• Task 1:
Put the following lines from the listing below into a numbered list, omitting blank lines: begin at the line that contains "Locate an element" and continue through the end of the listing.

• Text section:
┌──
IN THE UNITED STATES DISTRICT COURT FOR THE EASTERN DISTRICT OF CALIFORNIA
April 2, 2013
THE PRUDENTIAL INSURANCE COMPANY OF AMERICA,
LEAH DENISE REMINGTON; EVZENIE J. BOND, AS MOTHER AND NATURAL GUARDIAN OF D.R.R., A MINOR; BELINDA J. NAVA; TERRY G. CHANCE; AND RONNIE L. CHANCE,
The opinion of the court was delivered by: Garland E. Burrell, Jr. Senior United States District Judge
)) ORDER DENYING JOINT MOTION ) FOR INTERPLEADER AND ) DISMISSAL AND DIRECTING THAT ) CERTAIN ISSUES BE DISCUSSED ) IN A JOINT STATUS REPORT
Pending is a joint motion purportedly filed by all parties under Federal Rules of Civil Procedure 22 and 67 "for interpleader and dismissal of [Plaintiff]." (ECF No. 17.) This action concerns a dispute over entitlement to the proceeds of a life insurance policy issued by Plaintiff Prudential Insurance Company on the life of the deceased Insured, Douglas G. Remington ("Insured").
The following background allegations are drawn from the Complaint and other filings in this action. "The Insured died on September 8, 2011 from a spontaneous intracerebral hemorrhage." (Compl. ¶ 13 & Ex. A.) Upon his death, "Plan death benefits in the amount of $50,000 became due and payable to a beneficiary or beneficiaries." (Id. ¶ 14.) However, at the time of the Insured's death, "there was no beneficiary of record." (Id. ¶ 16.) The following Defendants filed adverse claims to the death benefit proceeds: the Insured's former spouse, Leah Remington; the Insured's siblings, Terry G. Chance, Ronnie L. Chance, and Belinda J. Nava; and the Insured's alleged minor child, D.R.R., represented in this action by Evzenie J. Bond, the mother and Natural Guardian of D.R.R. (Id. ¶¶ 15, 18-21 & Exs. B-F.)
└──
Data items:
┌──
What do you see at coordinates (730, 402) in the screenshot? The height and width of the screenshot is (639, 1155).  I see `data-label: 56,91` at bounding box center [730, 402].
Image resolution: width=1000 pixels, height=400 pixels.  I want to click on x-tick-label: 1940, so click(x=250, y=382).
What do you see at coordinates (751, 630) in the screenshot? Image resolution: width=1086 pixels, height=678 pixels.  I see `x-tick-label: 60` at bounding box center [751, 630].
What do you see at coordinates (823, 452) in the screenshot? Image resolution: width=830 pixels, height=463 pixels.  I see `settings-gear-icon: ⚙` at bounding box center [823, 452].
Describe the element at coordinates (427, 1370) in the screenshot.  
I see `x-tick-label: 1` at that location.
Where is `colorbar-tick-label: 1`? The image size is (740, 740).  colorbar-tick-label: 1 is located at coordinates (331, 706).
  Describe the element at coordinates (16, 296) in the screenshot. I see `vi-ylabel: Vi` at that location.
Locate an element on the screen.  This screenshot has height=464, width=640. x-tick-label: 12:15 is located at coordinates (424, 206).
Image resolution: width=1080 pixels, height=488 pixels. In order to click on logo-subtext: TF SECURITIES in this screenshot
└──
• Task 2:
Transcribe the entire court order above word for word.

• Task result 1:
1. Locate an element on the screen.  This screenshot has height=464, width=640. x-tick-label: 12:15 is located at coordinates (424, 206).
2. Image resolution: width=1080 pixels, height=488 pixels. In order to click on logo-subtext: TF SECURITIES in this screenshot

• Task result 2:
IN THE UNITED STATES DISTRICT COURT FOR THE EASTERN DISTRICT OF CALIFORNIA
April 2, 2013
THE PRUDENTIAL INSURANCE COMPANY OF AMERICA,
LEAH DENISE REMINGTON; EVZENIE J. BOND, AS MOTHER AND NATURAL GUARDIAN OF D.R.R., A MINOR; BELINDA J. NAVA; TERRY G. CHANCE; AND RONNIE L. CHANCE,
The opinion of the court was delivered by: Garland E. Burrell, Jr. Senior United States District Judge
)) ORDER DENYING JOINT MOTION ) FOR INTERPLEADER AND ) DISMISSAL AND DIRECTING THAT ) CERTAIN ISSUES BE DISCUSSED ) IN A JOINT STATUS REPORT
Pending is a joint motion purportedly filed by all parties under Federal Rules of Civil Procedure 22 and 67 "for interpleader and dismissal of [Plaintiff]." (ECF No. 17.) This action concerns a dispute over entitlement to the proceeds of a life insurance policy issued by Plaintiff Prudential Insurance Company on the life of the deceased Insured, Douglas G. Remington ("Insured").
The following background allegations are drawn from the Complaint and other filings in this action. "The Insured died on September 8, 2011 from a spontaneous intracerebral hemorrhage." (Compl. ¶ 13 & Ex. A.) Upon his death, "Plan death benefits in the amount of $50,000 became due and payable to a beneficiary or beneficiaries." (Id. ¶ 14.) However, at the time of the Insured's death, "there was no beneficiary of record." (Id. ¶ 16.) The following Defendants filed adverse claims to the death benefit proceeds: the Insured's former spouse, Leah Remington; the Insured's siblings, Terry G. Chance, Ronnie L. Chance, and Belinda J. Nava; and the Insured's alleged minor child, D.R.R., represented in this action by Evzenie J. Bond, the mother and Natural Guardian of D.R.R. (Id. ¶¶ 15, 18-21 & Exs. B-F.)